Being a working parent is tough. Somehow, wherever I am, I am always in the wrong place. When I run for the train at night I’m thinking of the 36,759 emails I still need to send, even though I’m determined to make it home in time for dinner. When I’m at work and barreling down a deadline I’m thinking of the kids getting picked up while mine are headed to aftercare and trying to ignore the pit in my stomach.
So when I get home I am often determined to make sure the time I have with my kids counts. “I’m here now!” I want to proclaim. “Let’s have some Precious Time Together!” These “moments” are generally eaten up with battles over peas, cleaning up said peas, overflowing baths, and chasing around wet naked children as they streak through the house refusing to put on pajamas, let alone even think about winding down to go to sleep. Finally, with delicious clean-smelling hair (does anything smell better?) and a long-awaited sweet snuggle from the child who that very morning hissed “Stop!” as I tried to give him a kiss at school—in front of his cool kindergarten friends—we collapse in a heap. This is my Moment.

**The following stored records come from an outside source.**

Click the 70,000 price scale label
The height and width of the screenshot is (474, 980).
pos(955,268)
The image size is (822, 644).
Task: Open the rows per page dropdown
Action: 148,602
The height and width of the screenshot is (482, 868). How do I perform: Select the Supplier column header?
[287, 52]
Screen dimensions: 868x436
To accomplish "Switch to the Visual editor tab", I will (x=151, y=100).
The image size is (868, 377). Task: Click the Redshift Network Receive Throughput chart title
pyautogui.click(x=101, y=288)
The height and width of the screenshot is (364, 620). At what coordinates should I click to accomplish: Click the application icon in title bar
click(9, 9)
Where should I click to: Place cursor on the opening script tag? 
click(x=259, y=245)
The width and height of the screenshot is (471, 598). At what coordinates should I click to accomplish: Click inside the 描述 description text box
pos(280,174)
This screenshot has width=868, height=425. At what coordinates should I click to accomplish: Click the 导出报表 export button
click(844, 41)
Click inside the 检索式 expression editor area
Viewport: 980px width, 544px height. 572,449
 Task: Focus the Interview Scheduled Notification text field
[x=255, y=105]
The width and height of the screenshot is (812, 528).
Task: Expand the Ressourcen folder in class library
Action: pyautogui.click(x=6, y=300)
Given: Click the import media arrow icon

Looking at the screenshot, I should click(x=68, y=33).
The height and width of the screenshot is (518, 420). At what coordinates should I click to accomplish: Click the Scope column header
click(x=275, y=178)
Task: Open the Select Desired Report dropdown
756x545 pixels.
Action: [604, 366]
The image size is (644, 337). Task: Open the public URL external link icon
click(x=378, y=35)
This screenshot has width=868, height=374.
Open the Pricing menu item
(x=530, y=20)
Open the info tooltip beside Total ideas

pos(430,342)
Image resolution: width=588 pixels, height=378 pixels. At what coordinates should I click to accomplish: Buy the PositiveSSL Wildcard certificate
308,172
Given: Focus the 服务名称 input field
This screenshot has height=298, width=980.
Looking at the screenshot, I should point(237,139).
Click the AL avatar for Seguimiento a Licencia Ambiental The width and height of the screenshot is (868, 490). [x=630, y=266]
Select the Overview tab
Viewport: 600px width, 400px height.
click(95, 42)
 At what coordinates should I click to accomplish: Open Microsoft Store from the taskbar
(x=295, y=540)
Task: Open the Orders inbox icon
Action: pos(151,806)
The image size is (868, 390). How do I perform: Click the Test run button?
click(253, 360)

My go-to, hands down, to celebrate mama love even when you aren’t physically there is Eileen Spinelli’s When Mama Comes Home Tonight, which makes me cry—even on reading No. 6,753,865—about a mama who loves and reassures a child of all the things they’ll do together when she gets home from work (battling over peas is omitted but I still love the story). For the nights I really want a lovey, drippy, I-love-you-more-than-you-could-ever-know-and-I’m-sorry-I-have-to-work-but-we-really-need-to-buy-food-and-heat story, here are my closest approximations:
When Mama Comes Home Tonight
It can be hard waiting for Mama to come home, but once she’s there it’s the best time of the day. This soothing, rhythmic book celebrates the precious rituals a mother and child perform together as they wind down to bedtime. It shows that when you share them with someone you love, even the most simple activities can be playful, relaxing, and intimate.
Oh My Baby, Little One
by Kathi Appelt
When Baby Bird says good-bye to his mama at school each morning, he feels sad. Mama Bird feels sad, too. Sometimes it’s hard to be apart. But as Mama Bird says, the love they share is with them always, keeping them close until the best part of the day–when they are together again. From the illustrator of the bestselling Time for Bed, with more than 725,000 copies sold, a heartwarming story about the universal experience of parents and children being temporarily separated.
The Kissing Hand
by Audrey Penn
School is starting in the forest, but Chester Raccoon does not want to go. To help ease Chester’s fears, Mrs. Raccoon shares a family secret called The Kissing Hand to give him the reassurance of her love any time his world feels a little scary. Since its first publication in 1993, this heartwarming book has become a children’s classic that touches the lives of millions of children and their parents, especially at times of separation, whether starting school, entering daycare, going to camp. It is widely used by kindergarten teachers on the first day of school. Stickers at the back will help children and their parents keep their Kissing Hand alive.